Information provided: Begin
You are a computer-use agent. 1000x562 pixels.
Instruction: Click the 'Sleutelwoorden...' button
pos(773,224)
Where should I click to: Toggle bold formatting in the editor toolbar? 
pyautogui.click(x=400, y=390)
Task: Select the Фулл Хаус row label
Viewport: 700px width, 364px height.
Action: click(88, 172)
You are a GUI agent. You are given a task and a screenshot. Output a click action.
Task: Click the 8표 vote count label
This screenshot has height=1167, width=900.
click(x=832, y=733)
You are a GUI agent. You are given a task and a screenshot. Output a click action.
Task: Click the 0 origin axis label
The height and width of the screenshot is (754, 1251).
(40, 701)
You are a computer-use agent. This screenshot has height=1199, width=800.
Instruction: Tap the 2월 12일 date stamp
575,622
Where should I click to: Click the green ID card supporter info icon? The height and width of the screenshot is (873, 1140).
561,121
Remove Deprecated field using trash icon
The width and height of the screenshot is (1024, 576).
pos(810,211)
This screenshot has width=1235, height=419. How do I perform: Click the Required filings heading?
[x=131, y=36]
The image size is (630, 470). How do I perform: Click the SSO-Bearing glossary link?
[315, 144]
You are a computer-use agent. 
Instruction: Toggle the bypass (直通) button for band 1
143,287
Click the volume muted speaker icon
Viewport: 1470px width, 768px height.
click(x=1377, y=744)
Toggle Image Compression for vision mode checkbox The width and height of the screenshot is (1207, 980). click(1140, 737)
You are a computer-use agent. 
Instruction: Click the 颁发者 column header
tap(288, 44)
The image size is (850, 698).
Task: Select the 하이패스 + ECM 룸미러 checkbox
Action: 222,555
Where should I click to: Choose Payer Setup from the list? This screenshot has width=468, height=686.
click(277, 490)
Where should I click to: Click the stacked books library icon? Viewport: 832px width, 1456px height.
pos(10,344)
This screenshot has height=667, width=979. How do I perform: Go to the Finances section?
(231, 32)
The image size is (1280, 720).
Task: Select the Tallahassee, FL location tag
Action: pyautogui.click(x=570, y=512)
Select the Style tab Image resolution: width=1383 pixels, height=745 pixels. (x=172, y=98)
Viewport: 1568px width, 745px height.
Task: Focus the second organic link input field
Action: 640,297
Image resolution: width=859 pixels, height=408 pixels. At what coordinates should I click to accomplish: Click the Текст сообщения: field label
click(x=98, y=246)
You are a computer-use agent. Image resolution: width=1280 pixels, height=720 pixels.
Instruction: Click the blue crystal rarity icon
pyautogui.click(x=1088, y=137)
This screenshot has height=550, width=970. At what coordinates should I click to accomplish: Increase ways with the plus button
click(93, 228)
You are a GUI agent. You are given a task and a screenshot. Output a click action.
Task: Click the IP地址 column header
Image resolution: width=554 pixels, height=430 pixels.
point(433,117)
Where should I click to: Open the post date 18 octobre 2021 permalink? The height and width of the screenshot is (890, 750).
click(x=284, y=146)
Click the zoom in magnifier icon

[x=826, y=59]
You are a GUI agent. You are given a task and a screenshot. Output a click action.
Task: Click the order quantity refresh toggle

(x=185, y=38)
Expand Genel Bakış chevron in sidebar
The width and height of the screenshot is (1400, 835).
Information provided: End
## Exercise directions:
Nothing should be dropped or changed, so repeat all of the entries exactly.

## Output of the exercise:
You are a computer-use agent. 1000x562 pixels.
Instruction: Click the 'Sleutelwoorden...' button
pos(773,224)
Where should I click to: Toggle bold formatting in the editor toolbar? 
pyautogui.click(x=400, y=390)
Task: Select the Фулл Хаус row label
Viewport: 700px width, 364px height.
Action: click(88, 172)
You are a GUI agent. You are given a task and a screenshot. Output a click action.
Task: Click the 8표 vote count label
This screenshot has height=1167, width=900.
click(x=832, y=733)
You are a GUI agent. You are given a task and a screenshot. Output a click action.
Task: Click the 0 origin axis label
The height and width of the screenshot is (754, 1251).
(40, 701)
You are a computer-use agent. This screenshot has height=1199, width=800.
Instruction: Tap the 2월 12일 date stamp
575,622
Where should I click to: Click the green ID card supporter info icon? The height and width of the screenshot is (873, 1140).
561,121
Remove Deprecated field using trash icon
The width and height of the screenshot is (1024, 576).
pos(810,211)
This screenshot has width=1235, height=419. How do I perform: Click the Required filings heading?
[x=131, y=36]
The image size is (630, 470). How do I perform: Click the SSO-Bearing glossary link?
[315, 144]
You are a computer-use agent. 
Instruction: Toggle the bypass (直通) button for band 1
143,287
Click the volume muted speaker icon
Viewport: 1470px width, 768px height.
click(x=1377, y=744)
Toggle Image Compression for vision mode checkbox The width and height of the screenshot is (1207, 980). click(1140, 737)
You are a computer-use agent. 
Instruction: Click the 颁发者 column header
tap(288, 44)
The image size is (850, 698).
Task: Select the 하이패스 + ECM 룸미러 checkbox
Action: 222,555
Where should I click to: Choose Payer Setup from the list? This screenshot has width=468, height=686.
click(277, 490)
Where should I click to: Click the stacked books library icon? Viewport: 832px width, 1456px height.
pos(10,344)
This screenshot has height=667, width=979. How do I perform: Go to the Finances section?
(231, 32)
The image size is (1280, 720).
Task: Select the Tallahassee, FL location tag
Action: pyautogui.click(x=570, y=512)
Select the Style tab Image resolution: width=1383 pixels, height=745 pixels. (x=172, y=98)
Viewport: 1568px width, 745px height.
Task: Focus the second organic link input field
Action: 640,297
Image resolution: width=859 pixels, height=408 pixels. At what coordinates should I click to accomplish: Click the Текст сообщения: field label
click(x=98, y=246)
You are a computer-use agent. Image resolution: width=1280 pixels, height=720 pixels.
Instruction: Click the blue crystal rarity icon
pyautogui.click(x=1088, y=137)
This screenshot has height=550, width=970. At what coordinates should I click to accomplish: Increase ways with the plus button
click(93, 228)
You are a GUI agent. You are given a task and a screenshot. Output a click action.
Task: Click the IP地址 column header
Image resolution: width=554 pixels, height=430 pixels.
point(433,117)
Where should I click to: Open the post date 18 octobre 2021 permalink? The height and width of the screenshot is (890, 750).
click(x=284, y=146)
Click the zoom in magnifier icon

[x=826, y=59]
You are a GUI agent. You are given a task and a screenshot. Output a click action.
Task: Click the order quantity refresh toggle

(x=185, y=38)
Expand Genel Bakış chevron in sidebar
The width and height of the screenshot is (1400, 835).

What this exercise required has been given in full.